U.S. Economy Surges Beyond Expectations in Q3
The U.S. economy grew at an annual rate of 3.1% from July to September, surpassing previous forecasts. This growth was driven by strong consumer spending as well as an increase in exports. According to data released by the Department of Commerce, the growth in the third quarter exceeded the 3% increase recorded from April to July. This marks eight instances of growth above 2% in the last nine quarters.
Consumer spending accounts for about two-thirds of U.S. economic activity, and it rose rapidly by 3.7% in the third quarter, marking the fastest increase since the first quarter of 2023. Exports increased by 9.6%, while business investment grew at a modest rate of 0.8%. However, equipment investments rose by 10.8%. Federal government spending and investment showed an increase of 8.9%, with a notable 13.9% rise in defense spending.
Unemployment claims fall below expectations In the U.S., unemployment claims fell more than expected last week, indicating a slowing labor market. According to the Department of Labor, new claims for state unemployment benefits decreased by 22,000 to 220,000 for the week ending December 14. Economists participating in a Reuters survey had predicted 230,000 claims for the last week. Fluctuations in claims may complicate a clear assessment of the labor market.
Last week's unemployment claims raised the four-week average of weekly claims by 1,250 to 225,500. Additionally, the decline in insurance claims indicates that layoffs are at low levels. In the long term, the duration of unemployment reached a three-year high average in November.

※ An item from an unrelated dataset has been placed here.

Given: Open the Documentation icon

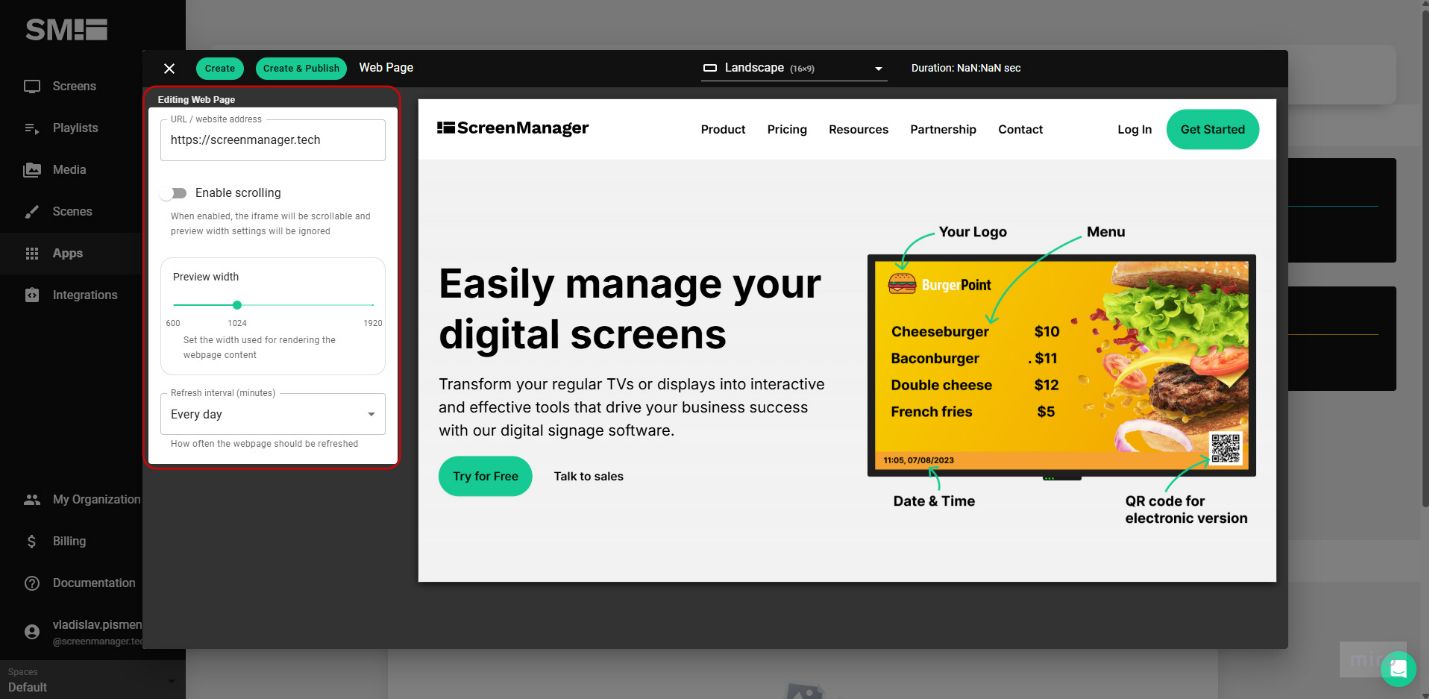Looking at the screenshot, I should coord(33,583).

Fed lowers policy rate but uncertainty persists The Federal Reserve (Fed) lowered its policy interest rate again on Wednesday, citing progress in combatting inflation. However, the Fed's projection to cut rates only twice in the next two years led to a significant sell-off on Wall Street. The expected four rate cuts in September were trimmed to two due to the resilience shown by the economy and persistent high inflation.
Fed Chairman Jerome Powell noted that negative risks in the labor market have decreased, and the current economic expansion is largely supported by low layoffs. However, uncertainties regarding the new administration are raising concerns among economists. Issues such as tariffs on imported goods and tax cuts proposed by President-elect Donald Trump could lead to inflationary pressures.
U.S. labor market signals continued strength According to the November unemployment report, the U.S. labor market continued to strengthen. The U.S. added 227,000 jobs in November, compared to only 36,000 jobs added in October due to strikes and natural disasters. Additionally, the employment increase for September and October was revised upward by 56,000.
Data on unemployment claims to be released next week will provide further insights into the health of the labor market in December. It is noted that the resilience in the labor market has contributed to economic expansion in conjunction with strong consumer spending.